[Item-finding lines]
######

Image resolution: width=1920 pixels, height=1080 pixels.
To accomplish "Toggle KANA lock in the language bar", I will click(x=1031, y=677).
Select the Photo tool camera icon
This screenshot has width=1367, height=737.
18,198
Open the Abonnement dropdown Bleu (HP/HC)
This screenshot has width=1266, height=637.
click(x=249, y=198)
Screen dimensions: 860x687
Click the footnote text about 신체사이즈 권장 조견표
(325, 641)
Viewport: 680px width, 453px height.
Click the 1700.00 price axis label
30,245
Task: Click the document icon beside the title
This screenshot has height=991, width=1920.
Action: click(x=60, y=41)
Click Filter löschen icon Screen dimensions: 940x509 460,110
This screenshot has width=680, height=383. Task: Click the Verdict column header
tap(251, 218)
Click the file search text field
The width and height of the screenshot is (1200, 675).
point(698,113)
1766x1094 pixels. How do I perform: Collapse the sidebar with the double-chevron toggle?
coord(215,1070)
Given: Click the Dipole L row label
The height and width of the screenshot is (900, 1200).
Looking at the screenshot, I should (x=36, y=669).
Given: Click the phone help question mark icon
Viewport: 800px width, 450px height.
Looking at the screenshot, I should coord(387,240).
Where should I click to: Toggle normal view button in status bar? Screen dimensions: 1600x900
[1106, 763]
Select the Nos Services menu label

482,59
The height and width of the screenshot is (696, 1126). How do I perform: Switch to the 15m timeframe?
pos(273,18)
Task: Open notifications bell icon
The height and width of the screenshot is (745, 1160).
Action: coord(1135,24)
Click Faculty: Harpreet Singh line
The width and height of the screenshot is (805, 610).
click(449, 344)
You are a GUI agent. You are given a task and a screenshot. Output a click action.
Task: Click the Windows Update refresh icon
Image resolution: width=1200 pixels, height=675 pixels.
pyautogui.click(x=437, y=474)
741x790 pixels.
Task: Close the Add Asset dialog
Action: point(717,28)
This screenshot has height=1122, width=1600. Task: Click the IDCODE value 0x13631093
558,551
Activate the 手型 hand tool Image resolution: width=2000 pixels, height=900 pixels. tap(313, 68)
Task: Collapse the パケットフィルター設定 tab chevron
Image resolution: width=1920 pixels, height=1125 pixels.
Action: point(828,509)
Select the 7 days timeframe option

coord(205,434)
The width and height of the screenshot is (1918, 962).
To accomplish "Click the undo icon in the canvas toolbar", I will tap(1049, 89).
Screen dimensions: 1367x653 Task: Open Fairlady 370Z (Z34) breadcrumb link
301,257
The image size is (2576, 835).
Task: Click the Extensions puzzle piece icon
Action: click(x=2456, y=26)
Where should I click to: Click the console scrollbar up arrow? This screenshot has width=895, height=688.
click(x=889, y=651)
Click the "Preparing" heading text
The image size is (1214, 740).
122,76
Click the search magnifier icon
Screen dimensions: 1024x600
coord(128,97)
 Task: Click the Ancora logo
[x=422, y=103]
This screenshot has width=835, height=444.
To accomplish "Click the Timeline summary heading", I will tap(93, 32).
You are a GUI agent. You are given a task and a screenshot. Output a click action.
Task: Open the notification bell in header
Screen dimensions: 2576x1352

######

- **WHAT IS BEING ASKED**
Please rewrite all the lines above with "Viewport" changed to "Display area" wherever it occurs, and leave everything else as it is.

- **OUTPUT OF THE TASK**
Image resolution: width=1920 pixels, height=1080 pixels.
To accomplish "Toggle KANA lock in the language bar", I will click(x=1031, y=677).
Select the Photo tool camera icon
This screenshot has width=1367, height=737.
18,198
Open the Abonnement dropdown Bleu (HP/HC)
This screenshot has width=1266, height=637.
click(x=249, y=198)
Screen dimensions: 860x687
Click the footnote text about 신체사이즈 권장 조견표
(325, 641)
Display area: 680px width, 453px height.
Click the 1700.00 price axis label
30,245
Task: Click the document icon beside the title
This screenshot has height=991, width=1920.
Action: click(x=60, y=41)
Click Filter löschen icon Screen dimensions: 940x509 460,110
This screenshot has width=680, height=383. Task: Click the Verdict column header
tap(251, 218)
Click the file search text field
The width and height of the screenshot is (1200, 675).
point(698,113)
1766x1094 pixels. How do I perform: Collapse the sidebar with the double-chevron toggle?
coord(215,1070)
Given: Click the Dipole L row label
The height and width of the screenshot is (900, 1200).
Looking at the screenshot, I should (x=36, y=669).
Given: Click the phone help question mark icon
Display area: 800px width, 450px height.
Looking at the screenshot, I should coord(387,240).
Where should I click to: Toggle normal view button in status bar? Screen dimensions: 1600x900
[1106, 763]
Select the Nos Services menu label

482,59
The height and width of the screenshot is (696, 1126). How do I perform: Switch to the 15m timeframe?
pos(273,18)
Task: Open notifications bell icon
The height and width of the screenshot is (745, 1160).
Action: coord(1135,24)
Click Faculty: Harpreet Singh line
The width and height of the screenshot is (805, 610).
click(449, 344)
You are a GUI agent. You are given a task and a screenshot. Output a click action.
Task: Click the Windows Update refresh icon
Image resolution: width=1200 pixels, height=675 pixels.
pyautogui.click(x=437, y=474)
741x790 pixels.
Task: Close the Add Asset dialog
Action: point(717,28)
This screenshot has height=1122, width=1600. Task: Click the IDCODE value 0x13631093
558,551
Activate the 手型 hand tool Image resolution: width=2000 pixels, height=900 pixels. tap(313, 68)
Task: Collapse the パケットフィルター設定 tab chevron
Image resolution: width=1920 pixels, height=1125 pixels.
Action: point(828,509)
Select the 7 days timeframe option

coord(205,434)
The width and height of the screenshot is (1918, 962).
To accomplish "Click the undo icon in the canvas toolbar", I will tap(1049, 89).
Screen dimensions: 1367x653 Task: Open Fairlady 370Z (Z34) breadcrumb link
301,257
The image size is (2576, 835).
Task: Click the Extensions puzzle piece icon
Action: click(x=2456, y=26)
Where should I click to: Click the console scrollbar up arrow? This screenshot has width=895, height=688.
click(x=889, y=651)
Click the "Preparing" heading text
The image size is (1214, 740).
122,76
Click the search magnifier icon
Screen dimensions: 1024x600
coord(128,97)
 Task: Click the Ancora logo
[x=422, y=103]
This screenshot has width=835, height=444.
To accomplish "Click the Timeline summary heading", I will tap(93, 32).
You are a GUI agent. You are given a task and a screenshot. Output a click action.
Task: Open the notification bell in header
Screen dimensions: 2576x1352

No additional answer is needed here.